By Ann Marie Foley - 04 August, 2020
Ambassador of Ireland, Lesley Ní Bhriain, said: “Concern, Trócaire and GOAL are well placed to implement this essential response work in Sierra Leone, which will help around 400,000 people.”
Three of Ireland’s best-known aid agencies are working together to fight the spread of COVID-19 in Sierra Leone.
Concern Worldwide, Trócaire and GOAL Global have funding of €1.5 million to help the country, which was devastated by Ebola between 2014 and 2016 and has now seen the spread of COVID-19 to all of its 16 districts. The funding is from Irish Aid and the EU, the ‘Team Europe’ initiative.
The Embassy of Ireland was present to officially launch the ‘Team Europe’ initiative last week, and Ambassador of Ireland Lesley Ní Bhriain said: “Concern, Trócaire and GOAL are well placed to implement this essential response work in Sierra Leone, which will help around 400,000 people. All three Irish agencies have extensive experience responding to global emergencies and their experience in tackling Ebola has been particularly beneficial in responding to COVID-19.”
The Embassy explained that local organisations will be at the centre of implementing the plan, which is aimed at empowering communities to protect themselves and prevent further spreading of the virus.
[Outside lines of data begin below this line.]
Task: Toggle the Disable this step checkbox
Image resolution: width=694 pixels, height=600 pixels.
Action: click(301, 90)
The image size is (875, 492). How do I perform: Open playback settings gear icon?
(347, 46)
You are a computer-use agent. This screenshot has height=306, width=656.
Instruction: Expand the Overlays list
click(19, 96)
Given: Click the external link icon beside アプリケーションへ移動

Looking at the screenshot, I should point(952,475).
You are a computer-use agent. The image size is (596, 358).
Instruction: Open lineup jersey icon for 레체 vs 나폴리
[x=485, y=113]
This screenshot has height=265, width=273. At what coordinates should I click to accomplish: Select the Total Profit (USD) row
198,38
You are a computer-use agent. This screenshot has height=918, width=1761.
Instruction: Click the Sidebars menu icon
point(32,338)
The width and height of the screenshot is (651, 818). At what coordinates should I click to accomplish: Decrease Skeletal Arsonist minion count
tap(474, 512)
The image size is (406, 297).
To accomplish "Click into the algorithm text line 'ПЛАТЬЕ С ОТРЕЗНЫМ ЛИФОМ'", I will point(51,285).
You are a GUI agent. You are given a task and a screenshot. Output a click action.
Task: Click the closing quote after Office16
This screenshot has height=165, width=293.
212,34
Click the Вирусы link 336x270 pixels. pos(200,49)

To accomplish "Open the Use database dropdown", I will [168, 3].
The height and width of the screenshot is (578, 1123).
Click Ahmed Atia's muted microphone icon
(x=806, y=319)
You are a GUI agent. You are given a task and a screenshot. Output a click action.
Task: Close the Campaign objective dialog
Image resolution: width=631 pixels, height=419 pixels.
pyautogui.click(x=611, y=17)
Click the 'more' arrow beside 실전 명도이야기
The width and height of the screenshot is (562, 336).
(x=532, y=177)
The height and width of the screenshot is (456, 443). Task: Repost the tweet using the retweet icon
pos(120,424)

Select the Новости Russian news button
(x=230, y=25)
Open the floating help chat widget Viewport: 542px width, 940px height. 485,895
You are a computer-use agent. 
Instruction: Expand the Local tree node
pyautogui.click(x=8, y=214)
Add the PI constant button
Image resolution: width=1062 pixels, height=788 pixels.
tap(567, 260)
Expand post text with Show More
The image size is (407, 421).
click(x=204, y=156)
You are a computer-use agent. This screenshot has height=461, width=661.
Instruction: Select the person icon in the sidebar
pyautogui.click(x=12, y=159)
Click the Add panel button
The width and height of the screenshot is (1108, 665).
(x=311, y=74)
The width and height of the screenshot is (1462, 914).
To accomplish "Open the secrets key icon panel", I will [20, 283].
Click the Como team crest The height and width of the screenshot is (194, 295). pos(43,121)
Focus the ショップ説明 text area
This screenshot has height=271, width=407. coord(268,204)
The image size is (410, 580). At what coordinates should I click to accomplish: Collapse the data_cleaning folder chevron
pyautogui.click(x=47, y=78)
The people of Sierra Leone have been suffering from both the health and economic effects of COVID-19, which has spread all over the country with more than 1,700 cases confirmed so far. Sierra Leone, which has a population of just under 8 million, is described as having a ‘fragile’ health system and many poor communities. This is where the Irish agencies will concentrate.
In one programme, led by Concern, funded by Irish Aid and implemented with Trócaire and GOAL, urban and rural communities will receive training on prevention and control of the virus, as well as hand-washing materials. It will also support the local government’s COVID-19 communications and messaging. Families will be helped with quarantine, as will community care centres dealing with asymptomatic and mild cases of COVID-19. The agencies will also help with the longer-term impacts of COVID-19, such as food security and helping people earn a living, as well as tackling increasing levels of gender-based violence.
Another programme led by Trócaire and funded by the EU will be delivered in two of Sierra Leone’s poorest districts, Karene and Falaba, with hygiene items (including soap, sanitisers, and face masks) and support for people in quarantine. It will also focus on supporting the food security and livelihoods of those affected by the secondary impacts of COVID-19.
Trócaire works through its local NGO partners: Action for Advocacy and Development (AAD-SL), Kambia District Development and Rehabilitation Organisation (KADDRO), and Social Enterprise Development Foundation (SEND).
Separately this week, GOAL called for a community-centred, integrated approach in the international response to COVID-19, urging the international community to work together to prevent the loss of life and livelihoods.
GOAL is asking Ireland to maintain its existing investment to overseas development assistance by protecting the current budget levels and making progress towards spending 0.7 per cent of GNI on overseas aid. Ireland should continue to ensure its overseas aid programme is of a high quality and is poverty-focused, grant-based and un-tied, to deliver on both the Sustainable Development Goals and Ireland’s International Development Policy ‘A Better World’, according to the charity.
GOAL also called on all EU donor countries to continue their efforts to provide steady overseas development assistance.